By Behdad Esfahbod
<behdad behdad org>
Last major update: January 18, 2010
Last minor update: December 18, 2012
At the time of writing the initial version of this paper, the author was working for Red Hat's Desktop team and has been involved with GNOME and Fedora for a long time. He has been a developer and/or maintainer of many modules discussed in this paper at various times, including fribidi, fontconfig, harfbuzz, pango, cairo, and gnome-terminal.
Text is the primary means of communication in computers, and is bound to
be so for the decades to come. With the widespread adoption of
Unicode as the canonical character
set for representing text a whole new domain has been opened up in a
desktop system software design. Gone are the days that one would need to
input, render, print, search, spell-check, ... one language at a time.
The whole concept of internationalization (i18n) on which Unicode is based
all languages, all the time.
The Free Software desktop has been rather late to the Unicode bandwagon, but in the past ten years all the major pieces have gathered together and nowadays, on a modern GNU/Linux distribution like Fedora, one cannot easily get anything other than Unicode working.
Internationalization and Unicode text processing are about more than just rendering text on the screen. However, in this paper we focus on the specific problem of text rendering, ie. from input Unicode text to pixels lit on the screen. We will discuss the current architecture, identify problems that have limited progress in recent years, and propose actions to be taken to remedy them.
While there are multiple text rendering stacks available in the Free Software world and even on a single GNU/Linux desktop, in this document we focus on the GNOME text rendering stack and the Fedora Project where it comes to distro-specific issues. Fedora and Red Hat have been showing leadership in advancing the text stack for years, and other distributions have been fast adopting these new technologies. We expect that to remain the case for the years to come, although it would be nice to see other distributions / communities start contributing more closely to the parts of the stack we all share.
This document is a draft working-copy paper. It is a roadmap of where we are now and where we want to be, and will be updated as we get there.
Traditionally fonts were a collection of glyphs and a simple one-to-one mapping between characters and glyphs.
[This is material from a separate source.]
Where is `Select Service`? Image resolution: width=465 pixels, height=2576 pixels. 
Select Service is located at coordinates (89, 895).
Rudimentary support for simple ligatures was available in some font formats. With Unicode however there was a need for formats allowing complex transformation of glyphs (substitution and positioning). Two technologies were developed to achieve that, one is OpenType Layout from Microsoft and Adobe, the other is AAT from Apple. These two technologies, plus TrueType and Type1 font formats, all were combined in what is called OpenType.
There are fundamental differences in how AAT and OpenType Layout work. In AAT the font contains all the logic required to perform complex text shaping (the process of converting Unicode text to glyph indices and positions). Whereas in OpenType, the script-specific logic (say, Arabic cursive joining, etc) is part of the standard and implemented by the layout engine, with fonts providing only the font-specific data that the layout engine can use to perform complex shaping.
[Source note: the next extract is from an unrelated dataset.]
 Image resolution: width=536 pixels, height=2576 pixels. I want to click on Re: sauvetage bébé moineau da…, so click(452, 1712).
The Free Software text stack is based on the OpenType Layout technology. HarfBuzz is an implementation of the OpenType Layout engine (aka layout engine) and the script-specific logic (aka shaping engine).
Originally the FreeType project implemented the OpenType Layout engine as part of the FreeType 2 project, however it was dropped from FreeType at the last moment when it was decided that OpenType shaping is not involved in rasterizing glyphs and hence is out of the scope of FreeType. The FreeType Layout (FTL) code was salvaged by Pango and Qt developers and kept in house for quite a few years. Owen Taylor developed an abstract buffer on top of the layout engine making it much easier to use.
Around 2006 Pango and Qt developers cooperated to reunify the layout engine again, and HarfBuzz was born as a freedesktop.org project. Initially it was just merging back the existing code and renaming it, but after various meetings, the plan to make HarfBuzz be a unified shaping engine was born and have been the goal since. HarfBuzz was relicensed (thanks to FreeType developers) to the old MIT license to rid it of the FTL advertisement clause.
In 2007 (?) TrollTech donated the Qt shapers to HarfBuzz under the same license as the layout engine code. This is the current state of HarfBuzz. At this time Qt ships with its own copy of HarfBuzz which is identical to the upstream HarfBuzz. Pango ships with its own copy also, but only uses the layout engine, and not the HarfBuzz shapers.
Since 2008 the author has been working on rewriting the layout engine to be more robust and use mmap()ed fonts efficiently, and that work is mostly done now. Next step is to design a user-friendly high-level API for the shaping engine and merge the Pango and Qt shapers and put them under the new API. This is a work in progress by Red Hat and Mozilla.
HarfBuzz is currently being used by Pango, Qt, the Linux port of Google's Chromium browser, as well as some smaller project. The grand plan is for it to be used directly by any code needing direct access to a portable and robust complex shaping engine. That would include toolkits, browsers, word processors, and design applications. We will expand on that in a later section.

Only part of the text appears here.